Text segment:
New CEO George Frazis will be breathing a small sigh of relief at the response by the market to Bank of Queensland’s (BOQ) full year profit result yesterday. On an otherwise lacklustre day, BOQ’s shares rose by 33 cents or 5.2% to finish at $6.73. Since bottoming during the height of the Covid-19 market meltdown at $4.51 in late March, the shares have rallied almost 50%.
But for shareholders who can recall the days just a few years’ back when BOQ was trading near $14, the recent rally is small comfort. BOQ has been a “dog” of a stock. Shareholders are paying the price for years of poor leadership, misguided aspirations and critically, woeful under investment and mismanaged investment in technology.
Commonwealth Bank is the leading bank in Australia in part because it has been the most astute and disciplined at investing in technology, while BOQ is at the other end of the spectrum – amongst the worst of the banks, if not the worst. And the share price performances reflect this.
Since taking over as CEO in September 2019, Frazis has embarked on a strategy to transform the bank and drive business momentum through revenue growth. Key elements include a wholly refreshed management team, product and process simplification, and digital transformation involving increased capital expenditure. A key element of this is a new core banking system, starting initially with the Virgin Money business, with potential to expand to the traditional BOQ retail and business banks.
Implementing a project of this magnitude takes many years and requires disciplined execution. The first phase, a soft launch for Virgin Money of transaction accounts and credit cards, is on track for December 2020. If all goes to plan, the business bank will get full access to the platform sometime in FY24.
Translating investment in technology, process and people into revenue growth takes time, and the jury is still very much out on whether Frazis and his team will succeed. But there are some promising signs.
In the year to 31 August:
A Covid-19 provision of $133m ($123m in the second half) knocked the stuffing out of the result, and cash operating profit fell by 30% to $225m for the year. For the second half, it fell to just $74m.
But this was better than the market had expected by about $15m, as was the full year dividend of 12 cents per share.

Data extracts:
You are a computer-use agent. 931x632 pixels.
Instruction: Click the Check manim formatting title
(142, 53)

--

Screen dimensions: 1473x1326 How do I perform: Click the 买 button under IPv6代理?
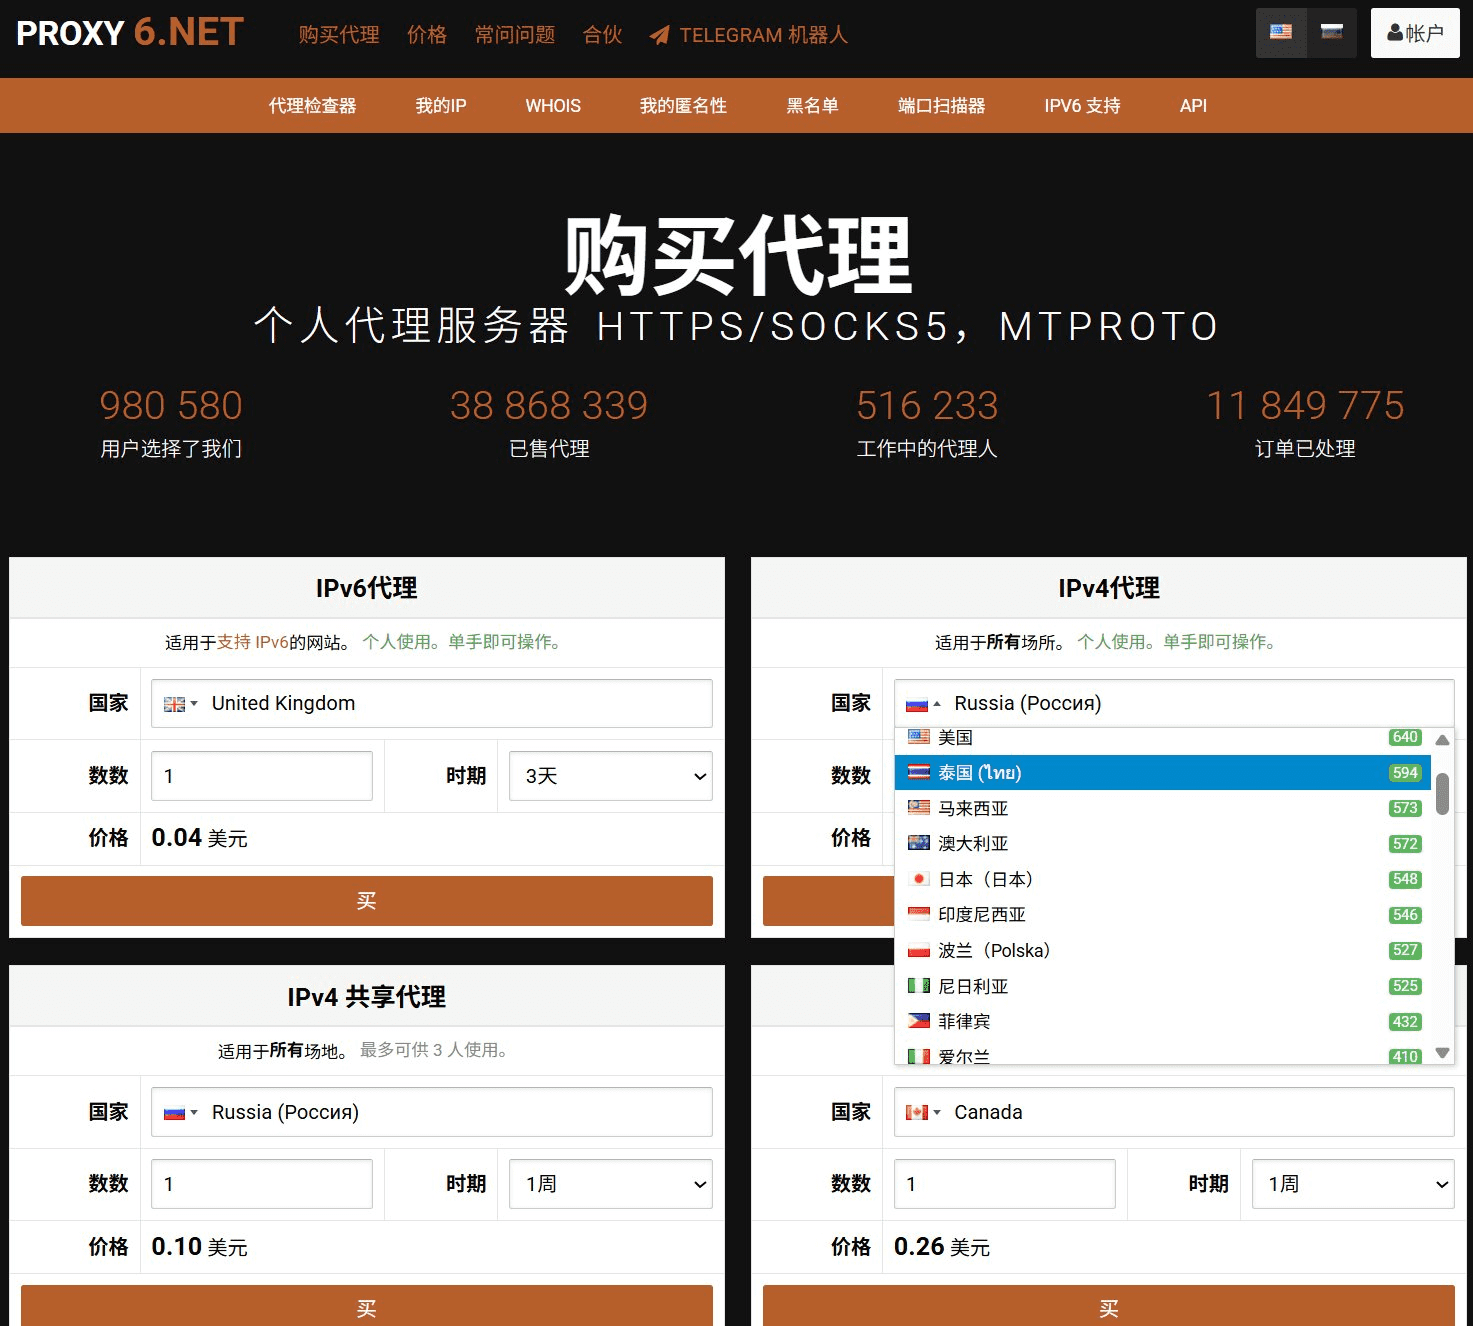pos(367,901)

Work instruction 1:
Please copy the passage of the Bank of Queensland article starting at "In the year" and ending at "cents per share.".
Work instruction 2:
Write what comes next in the Bank of Queensland article, picking up after its last sentence.
The items are separate material and are not part of the Bank of Queensland article.

Task answer 1:
In the year to 31 August:
A Covid-19 provision of $133m ($123m in the second half) knocked the stuffing out of the result, and cash operating profit fell by 30% to $225m for the year. For the second half, it fell to just $74m.
But this was better than the market had expected by about $15m, as was the full year dividend of 12 cents per share.

Task answer 2:
Also assisting market sentiment was a more optimistic tone in regard to next year, with the Bank saying that is expected for FY21 “broadly neutral jaws (this means revenue and expense growth of about 2% each), with above system growth in lending, and a decline in net interest margin managed to within 2 to 4 basis points.”
On Covid-19 and the pain its customers are suffering, BOQ said that home loan payment deferrals were down to 12% of balances from a peak of 15% in April 2020. With business loans, 16% of SME customers were currently on deferral, down from a peak of 18%. Interestingly, 37% of deferrals relate to healthcare and dental businesses, with BOQ having minimal exposure to accommodation and food services, including tourism.
What do the brokers say?
Going into the result, the major brokers were neutral on the stock, with most seeing some risk of downside. According to FN Arena, for the 7 major brokers, there was 1 buy recommendation and 6 neutral recommendations. The consensus target price was $5.91, about 12% lower than Wednesday’s closing price. The range on target prices was a low of $5.50 (Macquarie, Morgans and Credit Suisse) to a high of $7 (Citi).
Over the next couple of days, we will probably see some small upgrades to target prices as the immediate earnings outlook is a touch higher than forecast. However, given the Covid-19 uncertainty, particularly in regard to the adequacy of the provisioning. It is unlikely that there will be any sharp upward revaluations.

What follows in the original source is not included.